### [Problem description]
Each record needs to be transcribed exactly.

### [Recorded data]
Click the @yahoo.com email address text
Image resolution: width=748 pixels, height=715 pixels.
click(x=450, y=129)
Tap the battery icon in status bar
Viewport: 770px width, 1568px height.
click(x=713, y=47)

### [The completed task]
Click the @yahoo.com email address text
Image resolution: width=748 pixels, height=715 pixels.
click(x=450, y=129)
Tap the battery icon in status bar
Viewport: 770px width, 1568px height.
click(x=713, y=47)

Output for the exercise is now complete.